I have a question about the convolution implementation of sliding windows.
I understand what the lecture pointed out, that by converting FC layers to convolutional layers, I’ll get a dimension as output that summarizes the information of each window instead of a single value, so I don’t have to propagate the sliding window sequentially, as well as I can share the overlapping area, thus I can reduce the computational cost.
But I’m not sure how it works in practice.
I’m wondering how it’s possible to have the sliding window propagate simultaneously, rather than sequentially.
More specifically, I’m wondering how ConvNet partitions the image into window sizes and propagates them simultaneously when the input sizes of the training and test images are different, even though only the FC layer has been converted to a convolutional layer.
For example, if I build an architecture where only the FC layers are converted to convolutional layers, will the network automatically work with windows of size as same as the training input images and stride=2 like in the video?
If so, won’t it partition the image into windows if they are the same size?
Or do I need to add a new layer that performs the window task when the network receives the input?
Perhaps my question isn’t clear enough.
So my question is, does partitioning into windows and propagating them simultaneously require any special action on the input layer?
Or is that just the way ConvNet’s convolution and pooling work, so no change is needed in the input, and I just need to change the FC layers to get the wanted output shape?
The point is that we do not need to implement sliding windows directly. The properties of convolutions are better both in terms of efficiency and flexibility. No change is needed in the input.
Also note the point of Tom’s question: all the architectures we deal with here require that the size and type of all images (training, validation, test or images when the model is actually deployed) be the same.
In my mind, the sliding windows is mentioned as an ‘introductory concept’. Convolutions, in contrast, are able to look over everything in parallel all at once. I mean, personally, it is just a guess, but I think that is why they called it ‘YOLO’.
First, let me make sure I’m understanding the point correctly.

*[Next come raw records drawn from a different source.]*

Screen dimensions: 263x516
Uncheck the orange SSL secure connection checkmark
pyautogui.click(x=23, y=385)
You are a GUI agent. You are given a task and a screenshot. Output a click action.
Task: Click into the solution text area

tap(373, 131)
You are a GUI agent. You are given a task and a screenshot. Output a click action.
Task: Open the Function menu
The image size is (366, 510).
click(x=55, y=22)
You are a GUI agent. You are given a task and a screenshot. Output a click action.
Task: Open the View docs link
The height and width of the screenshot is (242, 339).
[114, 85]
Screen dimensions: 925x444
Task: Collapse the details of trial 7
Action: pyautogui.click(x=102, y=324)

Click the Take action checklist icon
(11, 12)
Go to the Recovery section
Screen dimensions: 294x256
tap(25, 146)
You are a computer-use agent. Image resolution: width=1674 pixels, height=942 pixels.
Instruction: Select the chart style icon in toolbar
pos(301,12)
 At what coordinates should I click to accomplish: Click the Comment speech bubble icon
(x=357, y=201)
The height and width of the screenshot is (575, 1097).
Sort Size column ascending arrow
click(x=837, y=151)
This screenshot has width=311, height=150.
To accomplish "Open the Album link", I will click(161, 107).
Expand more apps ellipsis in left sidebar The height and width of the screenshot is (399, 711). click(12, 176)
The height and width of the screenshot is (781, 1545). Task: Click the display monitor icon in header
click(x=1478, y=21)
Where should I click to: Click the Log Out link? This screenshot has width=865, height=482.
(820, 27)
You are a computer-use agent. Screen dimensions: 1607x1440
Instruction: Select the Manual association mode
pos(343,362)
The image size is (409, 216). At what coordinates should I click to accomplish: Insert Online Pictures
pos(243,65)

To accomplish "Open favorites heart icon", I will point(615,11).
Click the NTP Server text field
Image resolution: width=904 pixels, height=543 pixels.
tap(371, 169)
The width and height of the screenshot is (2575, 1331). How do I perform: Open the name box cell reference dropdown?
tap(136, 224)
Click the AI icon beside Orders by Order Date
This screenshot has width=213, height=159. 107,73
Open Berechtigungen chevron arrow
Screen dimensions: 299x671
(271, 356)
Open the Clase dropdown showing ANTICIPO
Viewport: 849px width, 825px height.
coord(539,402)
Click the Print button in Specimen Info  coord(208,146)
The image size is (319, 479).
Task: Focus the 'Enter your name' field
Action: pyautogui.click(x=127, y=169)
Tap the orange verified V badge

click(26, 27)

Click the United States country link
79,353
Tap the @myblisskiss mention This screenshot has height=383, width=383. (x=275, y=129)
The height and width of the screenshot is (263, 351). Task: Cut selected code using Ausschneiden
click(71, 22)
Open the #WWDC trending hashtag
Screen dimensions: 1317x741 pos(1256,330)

If I change FC layers to convolution layers, the convolution itself will give the same output as if I implemented sliding windows directly.
Is that correct?
If that’s correct, my question is, for the same 14 x 14 x 3 test image, does the architecture automatically add a yellow stripe to the image to border it, making it 16 x 16 x 3 as if it were padded?
(Because if it doesn’t, and propagates the original 14 x 14 x 3 size, then the output will be 1 x 1 x 4 instead of the 2 x 2 x 4 I want.)
So why does the way it works change, even though the input layer hasn’t changed?